> [Activity]:
If a line in the data below contains the word "agent", copy it out.

(Material shown Opens)

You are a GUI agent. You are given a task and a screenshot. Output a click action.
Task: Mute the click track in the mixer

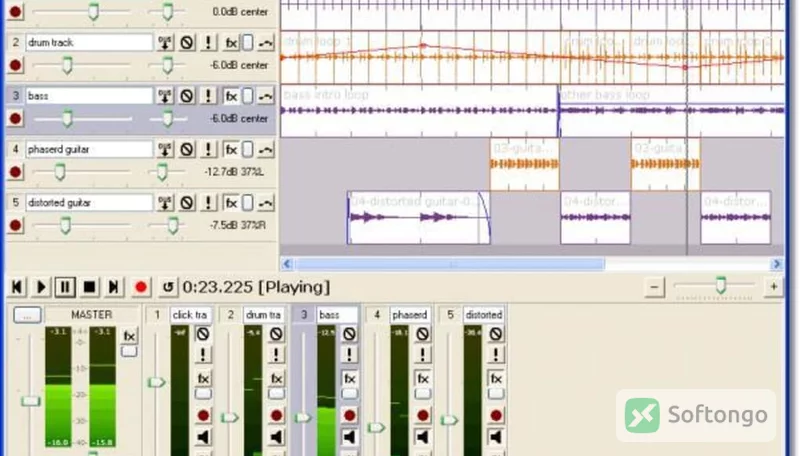tap(203, 334)
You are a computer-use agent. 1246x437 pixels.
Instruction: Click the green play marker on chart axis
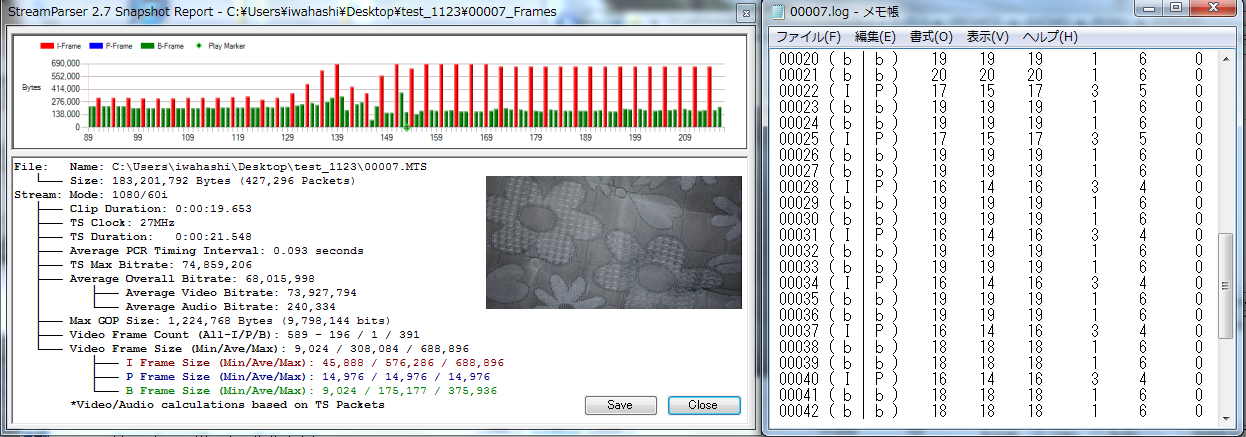(407, 128)

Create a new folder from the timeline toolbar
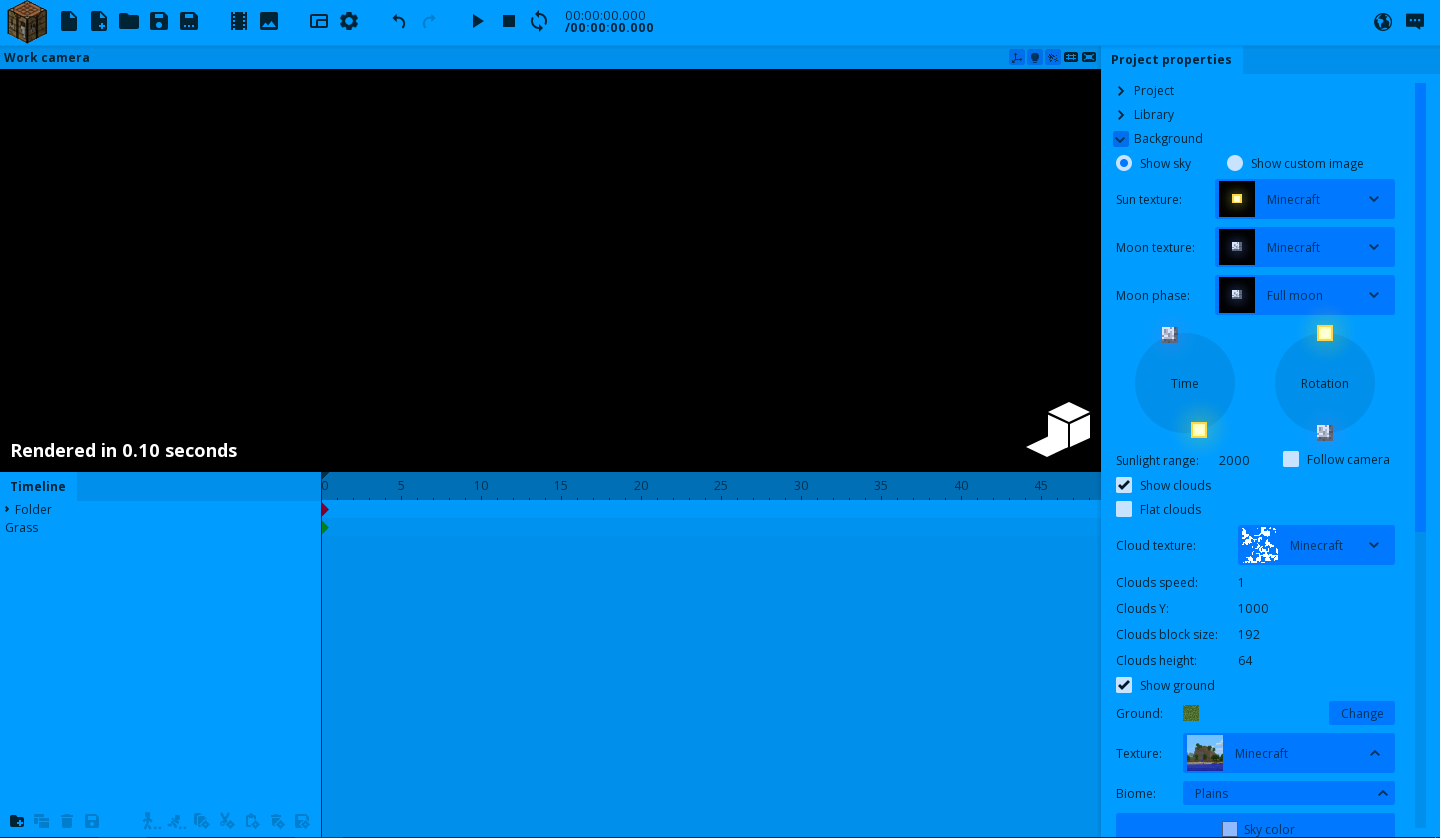tap(16, 820)
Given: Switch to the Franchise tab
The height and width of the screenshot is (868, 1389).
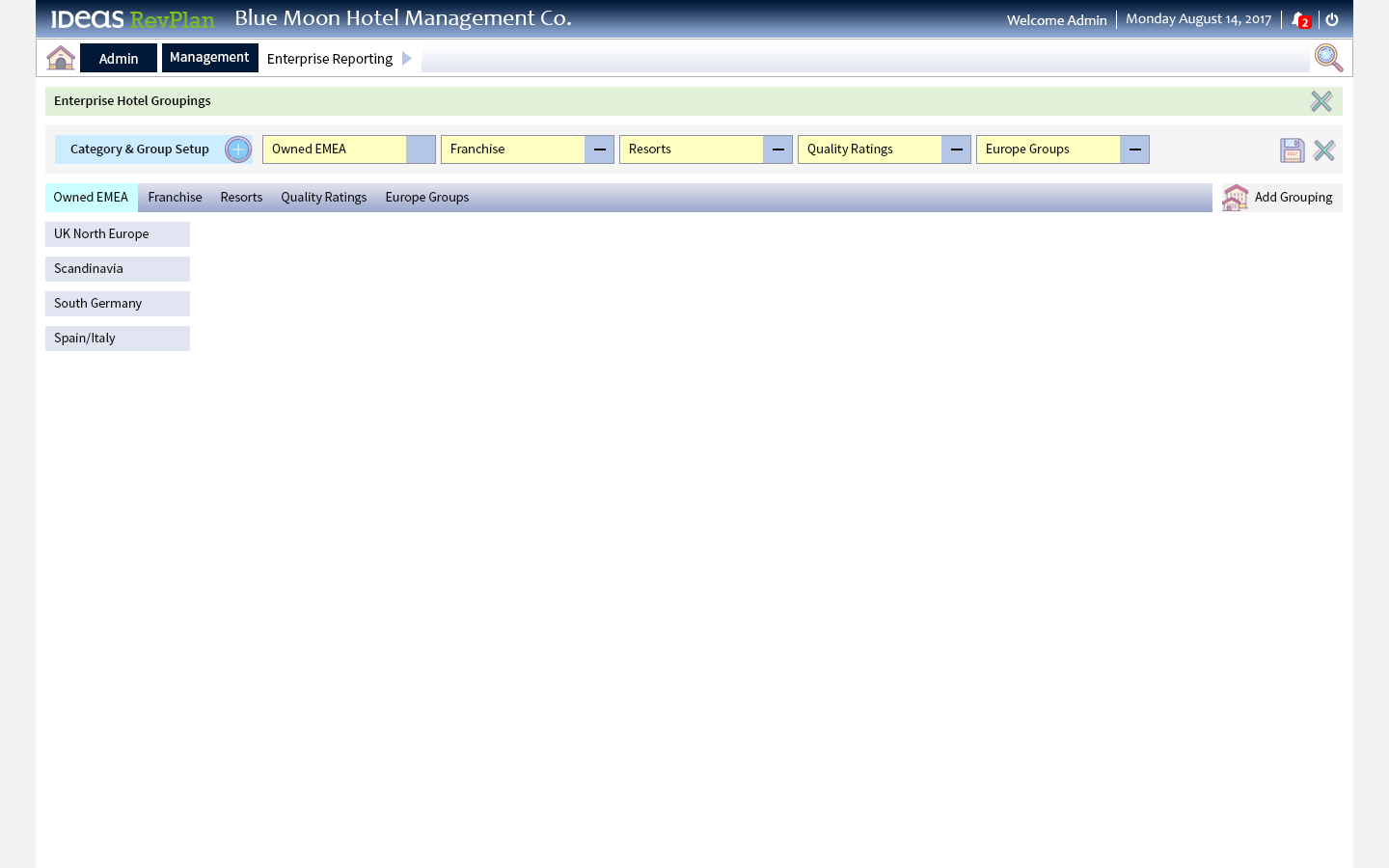Looking at the screenshot, I should pos(175,197).
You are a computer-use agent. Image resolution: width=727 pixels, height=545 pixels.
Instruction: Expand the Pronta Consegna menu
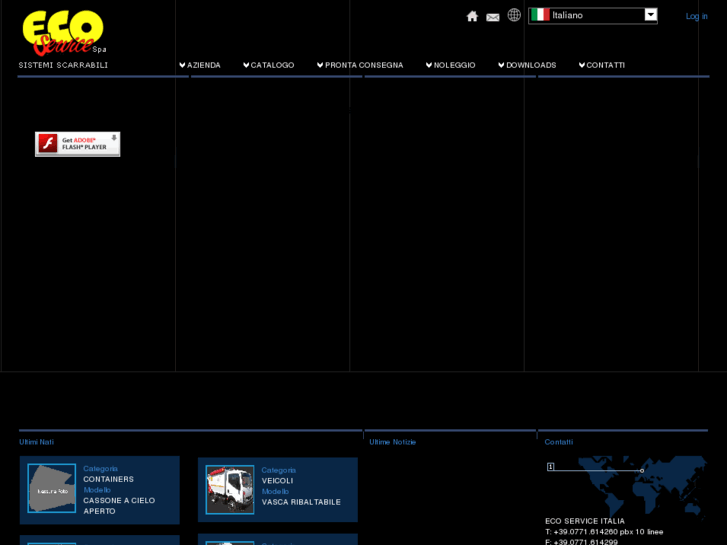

(Material shown Closes)

> [Solution to this exercise]:
You are a GUI agent. You are given a task and a screenshot. Output a click action.
You are a computer-use agent. 1246x437 pixels.
You are a computer-use agent. Image resolution: width=727 pixels, height=545 pixels.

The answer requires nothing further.